Melt-Dispersion Mechanism for Energetic Reactions of Aluminum Nanoparticles

铝纳米粒子高能反应的熔融分散机制

• 批准号: 0755236
• 负责人: Valery Levitas
• 金额: --
• 依托单位: Texas Tech University
• 依托单位国家: 美国
• 项目类别: Standard Grant
• 财政年份: 2008
• 资助国家: 美国
• 起止时间: 2008-05-01 至 2011-02-28
• 项目状态: 已结题
• 来源: https://www.nsf.gov/awardsearch/showAward?AWD_ID=0755236&HistoricalAwards=false
• 关键词: Melt; Dispersion; Mechanism; Energetic; Reactions

CBET-0755236LevitasAluminum particles are becoming integrated into energetic formulations and considered for overlapping technologies such as materials synthesis and thermites for ordnance applications. Recently, a new mechanochemical mechanism has been introduced that shows potential for understanding extremely fast Al nanoparticle reactions. This theory applies during fast heating of Al nanoparticles, where the volume change due to melting of the Al core encased in an alumina shell induces extreme pressures of 1-2 GPa, resulting in a spallation of the oxide shell. The unbalanced pressure between the Al core and exposed surface creates an unloading wave with high tensile pressures, resulting in dispersion of small liquid Al clusters that fly at high velocity. Thus, nanoparticle reactions are not limited by diffusion.
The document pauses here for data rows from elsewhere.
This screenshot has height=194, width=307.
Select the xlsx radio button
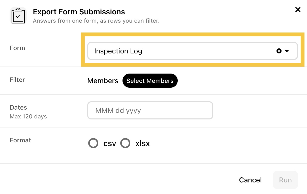tap(125, 143)
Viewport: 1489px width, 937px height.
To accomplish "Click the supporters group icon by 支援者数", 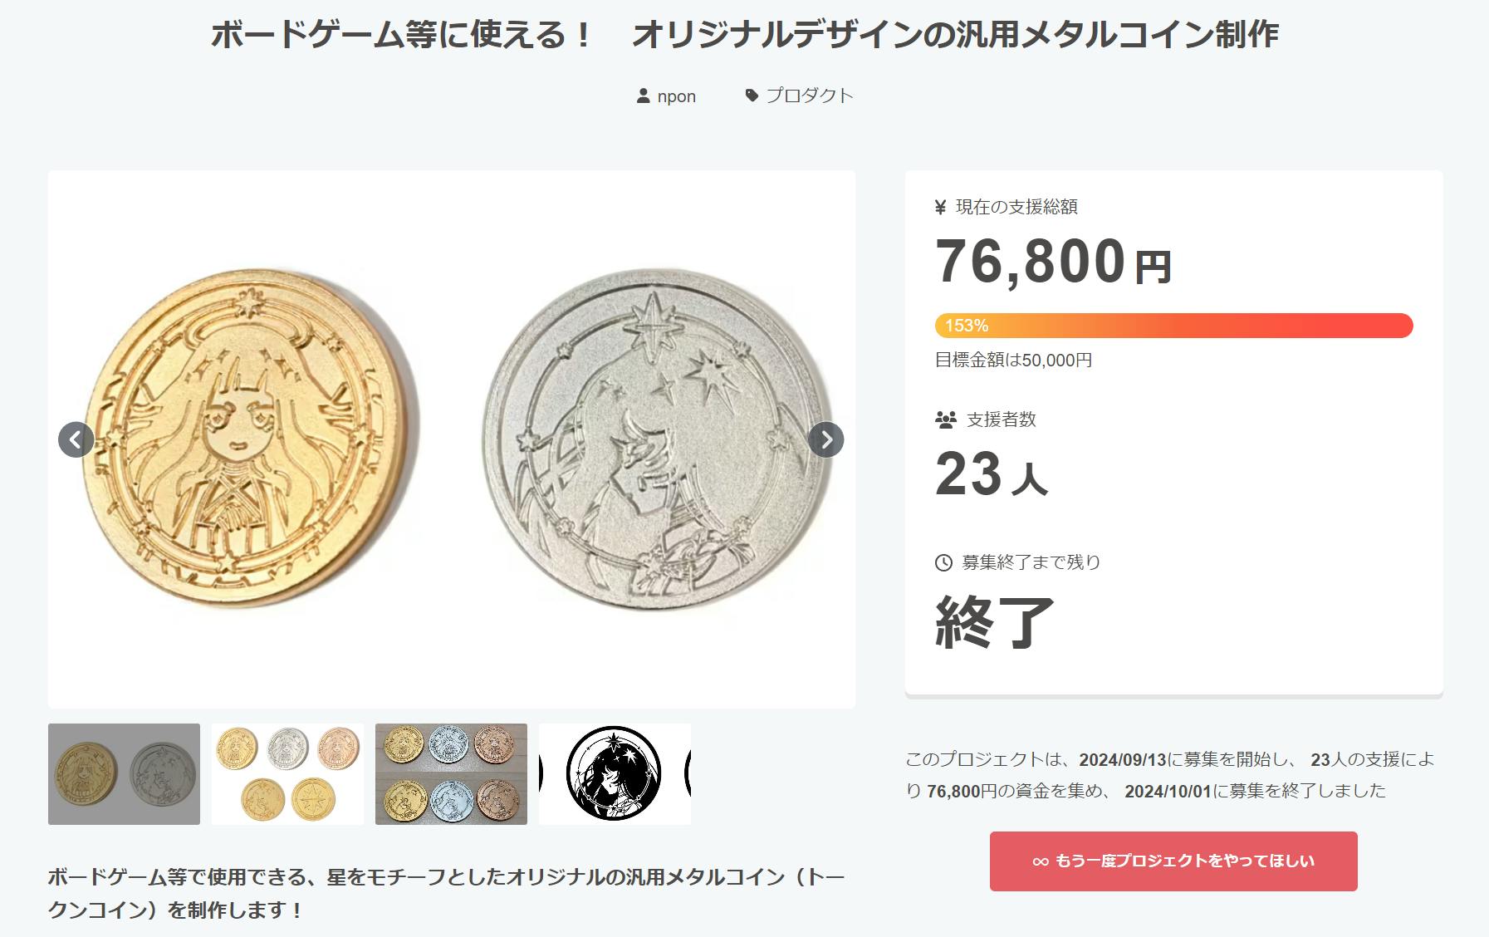I will [945, 419].
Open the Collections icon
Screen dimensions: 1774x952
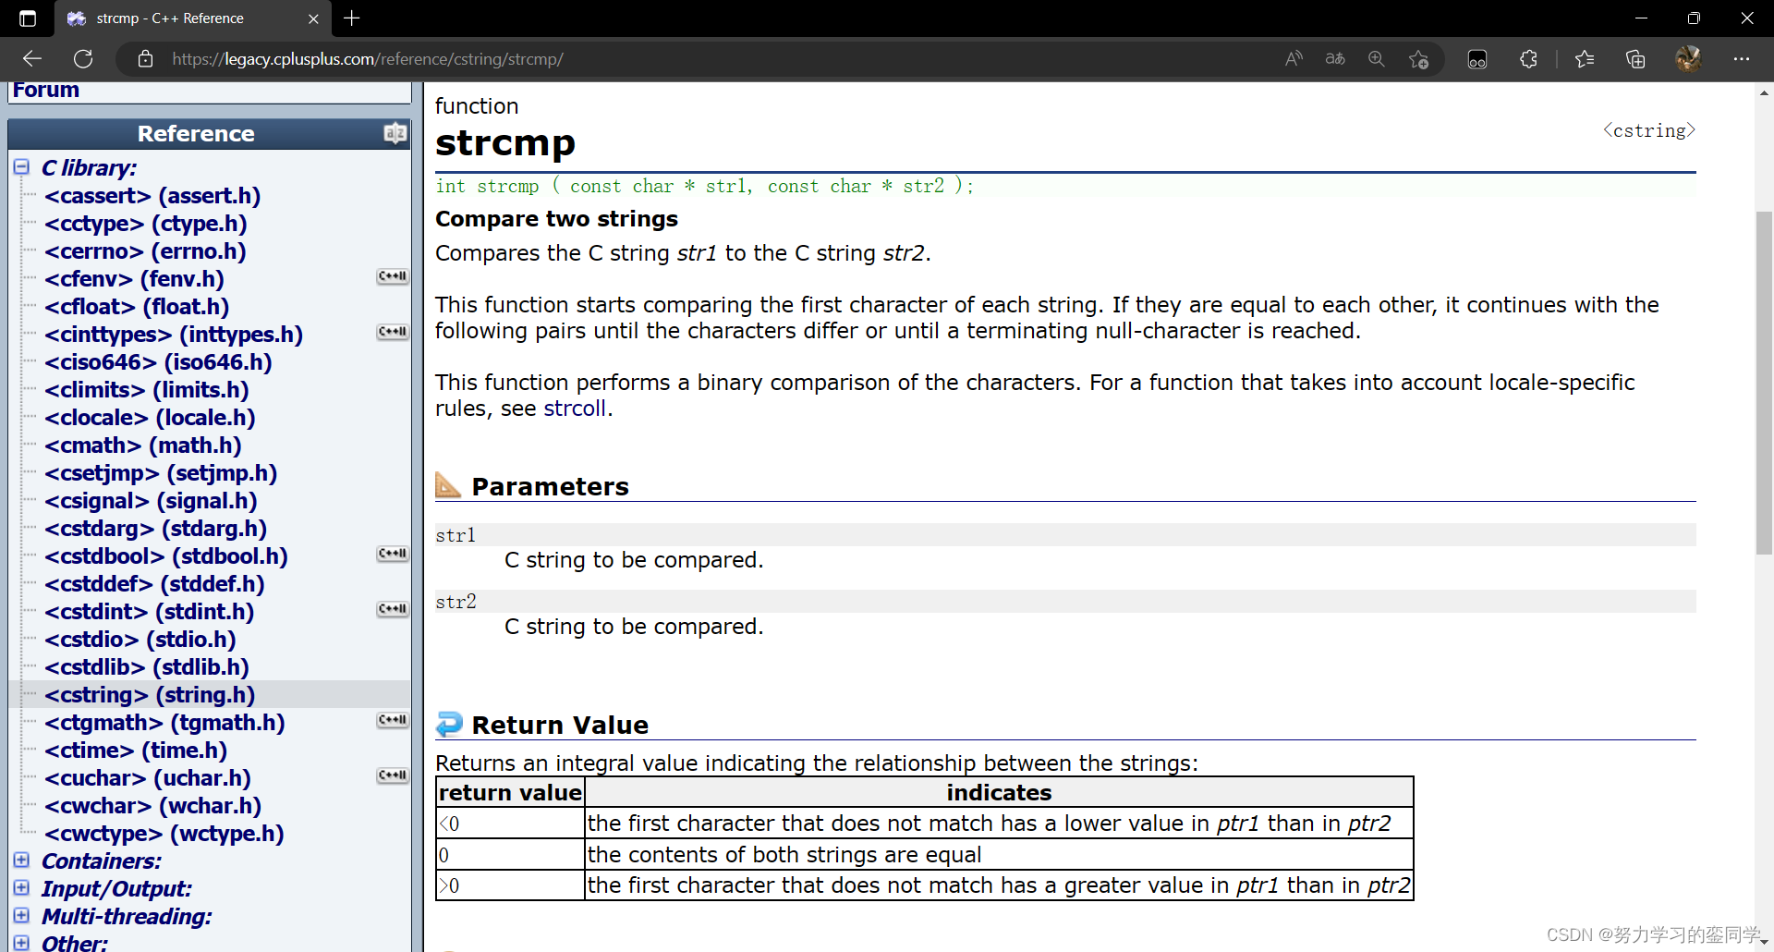(1635, 59)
The proposed melt-dispersion mechanism is the only existing explanation that resolves a number of basic puzzles in nano-Al combustion. The goal of this project is to define the main conditions and controlling physical parameters for operation of the melt-dispersion mechanism for reactions of Al nanoparticles; to extend this mechanism for micron-scale particles; and to utilize obtained fundamental knowledge for the improvement of Al-based formulations. The following tasks will be considered: (a) develop comprehensive theories for physical processes participating in the melt-dispersion mechanism, (b) synthesize Al particles based on theoretical predictions and new particle design concepts, (c) study implications of the melt-dispersion mechanism experimentally, (d) expand the melt-dispersion mechanism to micron-scale particles, and (e) predict and experimentally confirm methods that will improve the reactivity of Al particles in various formulations. Beyond the potential for technological impact, a mentoring program will be developed where undergrads work with grad students in a research environment. In addition, nanoparticle combustion will be integrated into the combustion curriculum and a continuing-education program in energetic materials. The investigators also plan to organize special symposia devoted to "mechanochemical" processes at various international conferences.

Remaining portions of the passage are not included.